[Start of RECORDS SUPPLIED]
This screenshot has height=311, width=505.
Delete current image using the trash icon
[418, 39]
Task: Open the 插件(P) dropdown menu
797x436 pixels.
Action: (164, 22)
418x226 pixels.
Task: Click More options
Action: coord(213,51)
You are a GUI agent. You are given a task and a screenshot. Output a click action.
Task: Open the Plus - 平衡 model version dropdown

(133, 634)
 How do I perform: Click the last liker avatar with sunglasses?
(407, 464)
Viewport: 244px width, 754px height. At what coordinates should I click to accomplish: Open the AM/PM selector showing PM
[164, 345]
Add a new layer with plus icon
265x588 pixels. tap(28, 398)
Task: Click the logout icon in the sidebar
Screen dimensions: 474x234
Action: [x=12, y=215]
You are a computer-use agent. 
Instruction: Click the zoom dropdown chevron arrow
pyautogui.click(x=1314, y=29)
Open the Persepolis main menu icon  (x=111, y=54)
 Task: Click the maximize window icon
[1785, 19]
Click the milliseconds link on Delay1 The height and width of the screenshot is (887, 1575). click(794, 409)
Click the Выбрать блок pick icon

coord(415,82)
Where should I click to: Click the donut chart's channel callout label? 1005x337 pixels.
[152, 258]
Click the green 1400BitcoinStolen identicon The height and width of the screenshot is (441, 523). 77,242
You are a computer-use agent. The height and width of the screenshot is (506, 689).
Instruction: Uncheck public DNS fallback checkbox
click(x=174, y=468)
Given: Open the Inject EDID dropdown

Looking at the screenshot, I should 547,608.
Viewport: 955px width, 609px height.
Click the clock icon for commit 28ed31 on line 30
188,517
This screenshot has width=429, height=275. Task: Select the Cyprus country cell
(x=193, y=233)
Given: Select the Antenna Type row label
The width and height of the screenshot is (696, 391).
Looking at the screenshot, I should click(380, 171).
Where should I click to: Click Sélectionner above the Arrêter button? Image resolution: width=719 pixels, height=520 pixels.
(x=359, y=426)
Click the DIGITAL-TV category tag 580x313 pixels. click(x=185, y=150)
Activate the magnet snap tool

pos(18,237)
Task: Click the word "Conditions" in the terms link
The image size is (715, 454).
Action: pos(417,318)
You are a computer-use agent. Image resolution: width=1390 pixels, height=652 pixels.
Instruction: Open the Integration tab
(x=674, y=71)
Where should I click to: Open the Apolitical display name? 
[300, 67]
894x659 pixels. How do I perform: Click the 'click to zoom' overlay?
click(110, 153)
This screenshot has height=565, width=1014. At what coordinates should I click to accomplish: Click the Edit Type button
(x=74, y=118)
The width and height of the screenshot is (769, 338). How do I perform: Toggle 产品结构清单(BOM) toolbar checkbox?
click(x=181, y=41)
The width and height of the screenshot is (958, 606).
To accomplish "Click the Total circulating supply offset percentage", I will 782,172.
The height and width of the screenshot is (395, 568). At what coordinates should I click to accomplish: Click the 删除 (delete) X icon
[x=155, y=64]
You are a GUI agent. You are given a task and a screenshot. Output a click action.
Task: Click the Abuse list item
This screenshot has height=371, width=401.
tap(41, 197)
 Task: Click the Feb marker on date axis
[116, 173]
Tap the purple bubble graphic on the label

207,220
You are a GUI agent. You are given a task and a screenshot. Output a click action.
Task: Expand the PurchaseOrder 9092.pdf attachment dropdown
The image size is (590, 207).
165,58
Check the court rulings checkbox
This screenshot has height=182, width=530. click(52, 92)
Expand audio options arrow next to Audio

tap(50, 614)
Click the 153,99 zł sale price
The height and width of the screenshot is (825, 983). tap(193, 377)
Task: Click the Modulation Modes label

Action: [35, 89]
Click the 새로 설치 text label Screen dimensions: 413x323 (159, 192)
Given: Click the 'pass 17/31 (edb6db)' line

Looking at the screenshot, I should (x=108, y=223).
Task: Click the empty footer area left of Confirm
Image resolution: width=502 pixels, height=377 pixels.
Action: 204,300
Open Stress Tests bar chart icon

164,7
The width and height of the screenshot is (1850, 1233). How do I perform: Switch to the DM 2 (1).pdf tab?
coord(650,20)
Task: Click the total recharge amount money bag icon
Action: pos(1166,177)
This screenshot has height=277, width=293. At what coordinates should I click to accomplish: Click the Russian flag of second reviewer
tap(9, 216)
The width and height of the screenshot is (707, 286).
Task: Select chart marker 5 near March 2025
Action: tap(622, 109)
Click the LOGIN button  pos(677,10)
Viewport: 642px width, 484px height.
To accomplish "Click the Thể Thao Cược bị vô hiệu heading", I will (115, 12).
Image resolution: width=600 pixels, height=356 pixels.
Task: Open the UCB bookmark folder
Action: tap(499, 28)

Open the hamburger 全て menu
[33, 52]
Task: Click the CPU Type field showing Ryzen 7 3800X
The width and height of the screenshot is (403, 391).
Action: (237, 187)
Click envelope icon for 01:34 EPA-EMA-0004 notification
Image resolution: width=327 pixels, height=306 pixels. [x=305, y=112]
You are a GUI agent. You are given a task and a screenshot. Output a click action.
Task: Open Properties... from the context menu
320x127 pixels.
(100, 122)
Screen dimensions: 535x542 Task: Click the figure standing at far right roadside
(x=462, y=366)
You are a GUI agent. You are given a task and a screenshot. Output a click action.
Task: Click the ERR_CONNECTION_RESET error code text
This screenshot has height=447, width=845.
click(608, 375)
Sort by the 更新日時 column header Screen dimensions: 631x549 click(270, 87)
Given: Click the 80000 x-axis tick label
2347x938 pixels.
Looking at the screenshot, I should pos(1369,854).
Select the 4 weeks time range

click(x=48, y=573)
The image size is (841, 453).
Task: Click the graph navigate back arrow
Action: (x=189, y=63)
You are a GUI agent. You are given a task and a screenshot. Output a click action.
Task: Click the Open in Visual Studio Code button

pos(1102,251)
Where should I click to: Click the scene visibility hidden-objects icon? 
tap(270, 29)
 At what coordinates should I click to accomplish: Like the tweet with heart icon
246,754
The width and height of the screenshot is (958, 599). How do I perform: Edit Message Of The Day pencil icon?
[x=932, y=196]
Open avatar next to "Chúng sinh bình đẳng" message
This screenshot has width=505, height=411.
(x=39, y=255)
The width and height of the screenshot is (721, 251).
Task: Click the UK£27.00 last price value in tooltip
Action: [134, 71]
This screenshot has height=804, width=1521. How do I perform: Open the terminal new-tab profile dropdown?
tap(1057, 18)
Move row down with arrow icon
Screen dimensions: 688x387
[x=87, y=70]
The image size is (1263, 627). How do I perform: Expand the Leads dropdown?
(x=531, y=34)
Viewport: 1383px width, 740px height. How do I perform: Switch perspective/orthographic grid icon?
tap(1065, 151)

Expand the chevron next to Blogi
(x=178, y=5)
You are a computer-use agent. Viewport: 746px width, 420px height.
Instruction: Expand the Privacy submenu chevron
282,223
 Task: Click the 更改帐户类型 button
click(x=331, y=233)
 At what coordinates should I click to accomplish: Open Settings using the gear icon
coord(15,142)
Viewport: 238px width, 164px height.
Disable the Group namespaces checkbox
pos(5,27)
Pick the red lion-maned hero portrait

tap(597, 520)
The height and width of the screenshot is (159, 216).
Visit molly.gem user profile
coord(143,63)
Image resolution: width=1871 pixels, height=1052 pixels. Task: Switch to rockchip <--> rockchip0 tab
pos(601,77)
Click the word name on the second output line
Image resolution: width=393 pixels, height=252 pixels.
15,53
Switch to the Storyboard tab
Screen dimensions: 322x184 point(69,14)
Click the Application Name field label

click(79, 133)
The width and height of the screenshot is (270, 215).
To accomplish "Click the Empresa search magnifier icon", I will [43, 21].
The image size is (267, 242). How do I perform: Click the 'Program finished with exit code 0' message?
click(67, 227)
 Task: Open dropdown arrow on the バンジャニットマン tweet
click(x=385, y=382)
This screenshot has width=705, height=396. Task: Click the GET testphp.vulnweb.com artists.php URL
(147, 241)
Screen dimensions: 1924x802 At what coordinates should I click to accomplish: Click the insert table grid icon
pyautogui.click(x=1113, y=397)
[End of RECORDS SUPPLIED]
## STATED GOAL
Copy the stretch of records from the line that contains "Task: Click the Modulation Modes label" through the line that contains "Action: pos(1166,177)", reproducing each line unchanged.

## WRITTEN SOLUTION
Task: Click the Modulation Modes label

Action: [35, 89]
Click the 새로 설치 text label Screen dimensions: 413x323 (159, 192)
Given: Click the 'pass 17/31 (edb6db)' line

Looking at the screenshot, I should (x=108, y=223).
Task: Click the empty footer area left of Confirm
Image resolution: width=502 pixels, height=377 pixels.
Action: 204,300
Open Stress Tests bar chart icon

164,7
The width and height of the screenshot is (1850, 1233). How do I perform: Switch to the DM 2 (1).pdf tab?
coord(650,20)
Task: Click the total recharge amount money bag icon
Action: pos(1166,177)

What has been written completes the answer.